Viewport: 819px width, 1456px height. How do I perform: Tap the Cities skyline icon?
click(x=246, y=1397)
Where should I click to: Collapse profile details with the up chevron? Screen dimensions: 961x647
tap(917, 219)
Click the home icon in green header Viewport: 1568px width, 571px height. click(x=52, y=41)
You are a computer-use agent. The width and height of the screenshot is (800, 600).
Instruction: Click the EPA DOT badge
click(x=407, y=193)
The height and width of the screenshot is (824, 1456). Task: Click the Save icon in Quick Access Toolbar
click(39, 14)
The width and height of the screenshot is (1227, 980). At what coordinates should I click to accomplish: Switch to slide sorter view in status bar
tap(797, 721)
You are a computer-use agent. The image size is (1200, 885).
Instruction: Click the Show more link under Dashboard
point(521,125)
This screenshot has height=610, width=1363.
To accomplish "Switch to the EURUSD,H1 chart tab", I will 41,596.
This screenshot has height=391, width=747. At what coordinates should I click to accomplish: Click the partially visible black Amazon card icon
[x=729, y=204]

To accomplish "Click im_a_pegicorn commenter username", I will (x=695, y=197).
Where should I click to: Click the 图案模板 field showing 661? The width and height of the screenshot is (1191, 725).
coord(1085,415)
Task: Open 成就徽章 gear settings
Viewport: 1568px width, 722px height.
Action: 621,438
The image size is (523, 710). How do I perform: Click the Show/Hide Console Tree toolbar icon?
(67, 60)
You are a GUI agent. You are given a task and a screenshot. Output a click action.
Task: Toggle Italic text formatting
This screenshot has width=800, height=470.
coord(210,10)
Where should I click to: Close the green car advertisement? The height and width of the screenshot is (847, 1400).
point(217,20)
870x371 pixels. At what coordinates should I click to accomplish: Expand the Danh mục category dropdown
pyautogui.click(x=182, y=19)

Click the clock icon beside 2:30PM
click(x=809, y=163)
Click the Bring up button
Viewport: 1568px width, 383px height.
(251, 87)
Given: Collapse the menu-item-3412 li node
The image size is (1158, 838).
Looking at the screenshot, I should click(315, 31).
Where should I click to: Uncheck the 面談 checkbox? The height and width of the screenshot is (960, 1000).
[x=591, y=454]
────────────────
▶ _Work instructions_
Determine how many lines in the entries above contain the word "computer", and respond with the number alone.

▶ _Response box_
2